Hier gibt es viel Spielraum für Länder, die sich die Grenzschließungspolitik anderer zunutze machen, um sich von der Masse abzuheben und aufzusteigen. Wir haben bereits einige interessante Verschiebungen und Initiativen gesehen:
- Seit dem Brexit hat Deutschland das Vereinigte Königreich als wichtigstes europäisches Reiseziel für Ausländer abgelöst, berichtet die Boston Consulting Group.
- Der Fragomen-Bericht für 2019 hebt die Bemühungen Kasachstans hervor, sich durch die Einführung eines E-Visum-Programms als Geschäfts- und Verkehrsdrehscheibe zu etablieren.
- In den letzten fünf Jahren hat Estland mit seinem bahnbrechenden e-Residency-Programm die digitale Welt umworben.
Talentbindung ist auf der anderen Seite grüner
Die richtigen Talente zu finden und zu halten, ist für viele Unternehmen, die sich nicht den Luxus leisten können, Google zu sein, schon jetzt eine Herausforderung und wird auch 2020 nicht einfacher werden.

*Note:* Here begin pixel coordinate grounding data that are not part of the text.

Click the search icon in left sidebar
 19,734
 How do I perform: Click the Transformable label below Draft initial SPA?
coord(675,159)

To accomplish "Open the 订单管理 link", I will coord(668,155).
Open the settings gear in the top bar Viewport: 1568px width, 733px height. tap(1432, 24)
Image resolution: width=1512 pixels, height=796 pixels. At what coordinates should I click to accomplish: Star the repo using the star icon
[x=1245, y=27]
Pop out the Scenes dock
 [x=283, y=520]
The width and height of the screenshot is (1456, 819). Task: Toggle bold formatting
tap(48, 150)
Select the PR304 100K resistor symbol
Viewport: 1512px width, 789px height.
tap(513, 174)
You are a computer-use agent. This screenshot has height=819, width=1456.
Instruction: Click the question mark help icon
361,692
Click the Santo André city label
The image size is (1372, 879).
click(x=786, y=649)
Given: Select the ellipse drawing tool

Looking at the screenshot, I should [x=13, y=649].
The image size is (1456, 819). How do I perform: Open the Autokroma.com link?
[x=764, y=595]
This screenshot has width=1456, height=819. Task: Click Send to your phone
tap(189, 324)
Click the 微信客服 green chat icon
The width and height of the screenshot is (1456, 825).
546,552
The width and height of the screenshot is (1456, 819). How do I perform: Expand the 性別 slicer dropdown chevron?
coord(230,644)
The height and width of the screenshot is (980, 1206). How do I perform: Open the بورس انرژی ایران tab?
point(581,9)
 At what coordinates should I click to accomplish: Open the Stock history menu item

Die besten Talente in den "roaring 20s" sind nicht nur auf der Suche nach dem schillerndsten Leistungspaket. Zum Beispiel ist die globale Arbeitnehmerschaft - mit einem Wort - erwacht. Bis zum Jahr 2025 werden 75 Prozent der Arbeitsplätze von Millennials besetzt sein. Die 2016 von Cone Communications durchgeführte Studie zum Engagement von Millennials fand heraus, dass 76 Prozent der Millennials das soziale und ökologische Engagement eines potenziellen Arbeitgebers in Betracht ziehen, bevor sie sich für einen Job entscheiden. Und fast 64 Prozent gaben an, dass sie eine Stelle nicht annehmen würden, wenn das Unternehmen keine starken Praktiken im Bereich der sozialen Verantwortung verfolgt. Ökologisch und sozial verantwortungsbewusste Unternehmen genießen auch eine höhere Loyalität und ein größeres Engagement ihrer Mitarbeiter.
Wir leben bereits in einer Welt, in der das Mitarbeitererlebnis an erster Stelle steht, und es sieht nicht so aus, als würde sich das in nächster Zeit ändern. Im Jahr 2020 wird die Gewinnung und Bindung von Talenten ein noch größerer Balanceakt und eine Übung in Kreativität sein als bisher.